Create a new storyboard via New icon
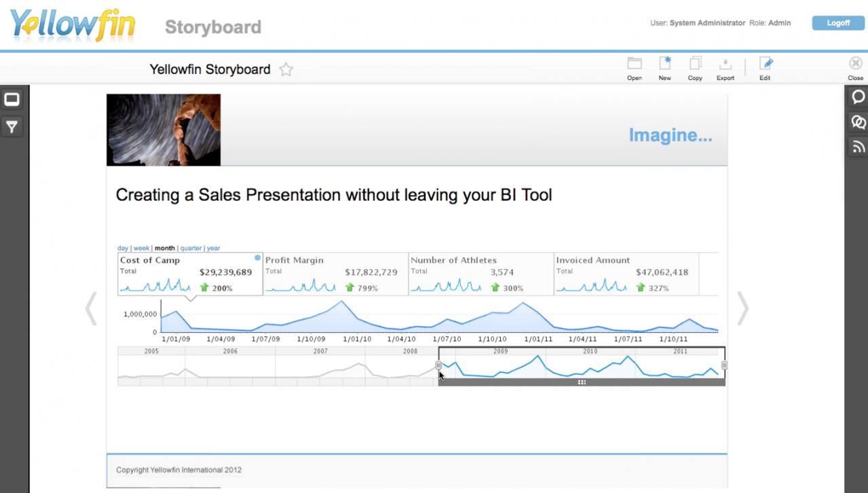The width and height of the screenshot is (868, 493). pyautogui.click(x=664, y=65)
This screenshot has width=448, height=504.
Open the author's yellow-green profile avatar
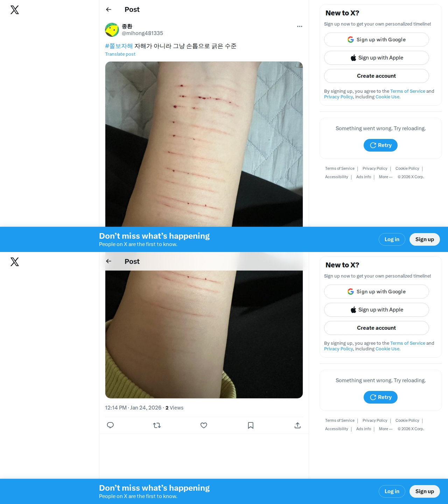tap(112, 30)
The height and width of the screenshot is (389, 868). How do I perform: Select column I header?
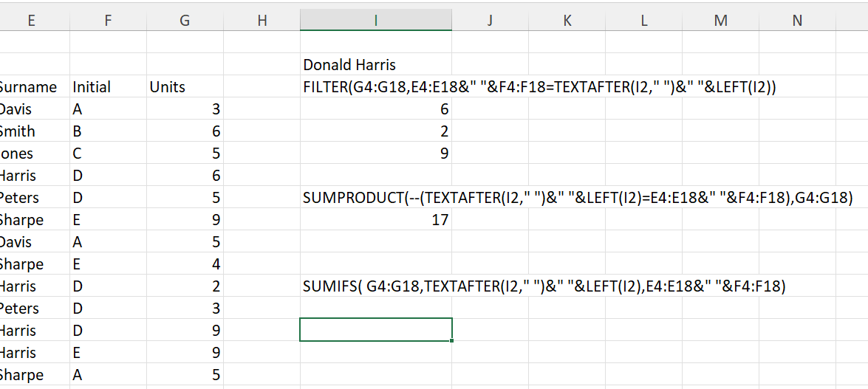pyautogui.click(x=376, y=21)
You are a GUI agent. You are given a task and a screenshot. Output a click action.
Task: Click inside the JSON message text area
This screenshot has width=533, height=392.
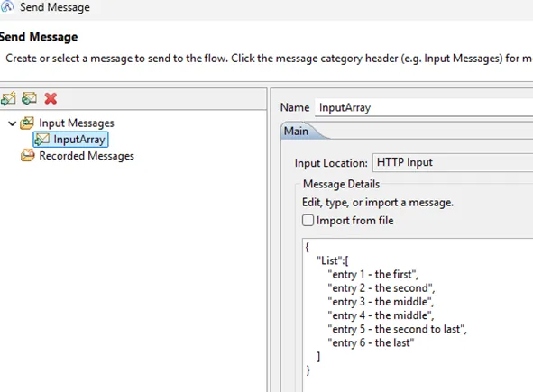[x=418, y=315]
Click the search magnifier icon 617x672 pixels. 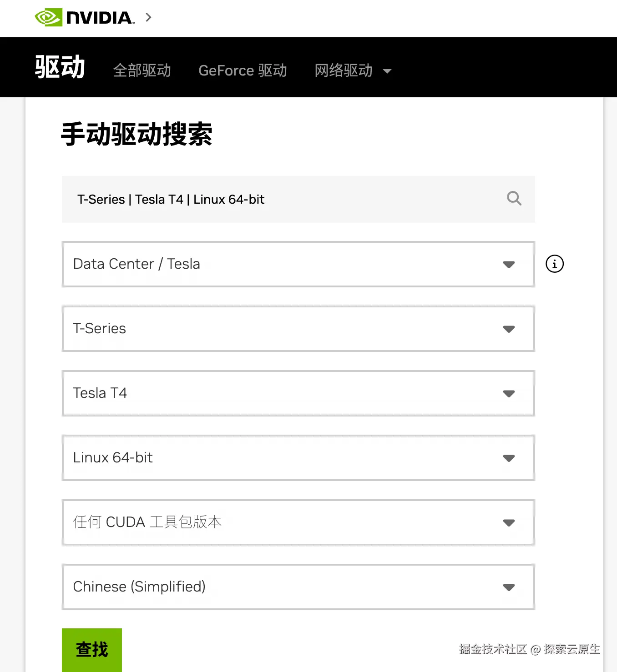pos(514,199)
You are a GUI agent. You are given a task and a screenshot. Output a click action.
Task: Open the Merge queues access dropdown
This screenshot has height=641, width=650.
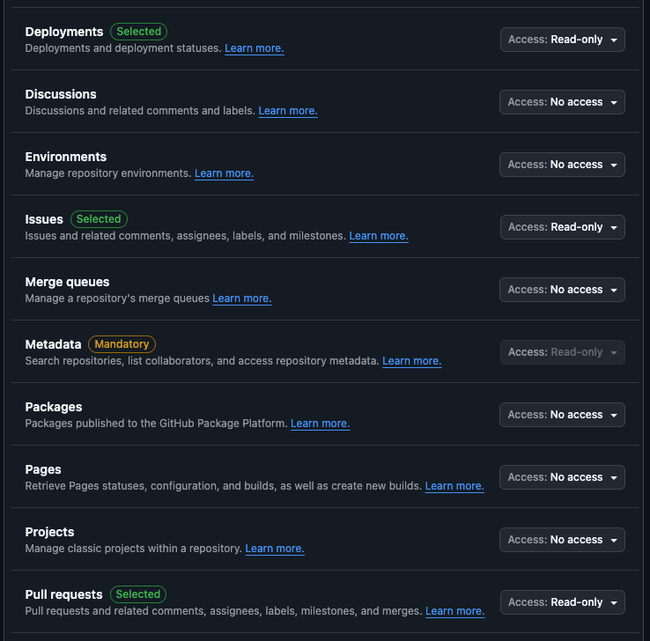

* What to produce *
In the records above, find the line that contains "Task: Open the Merge queues access dropdown" and retype it and all lines after it exactly, leaving out any pictures.

* Answer box *
Task: Open the Merge queues access dropdown
This screenshot has height=641, width=650.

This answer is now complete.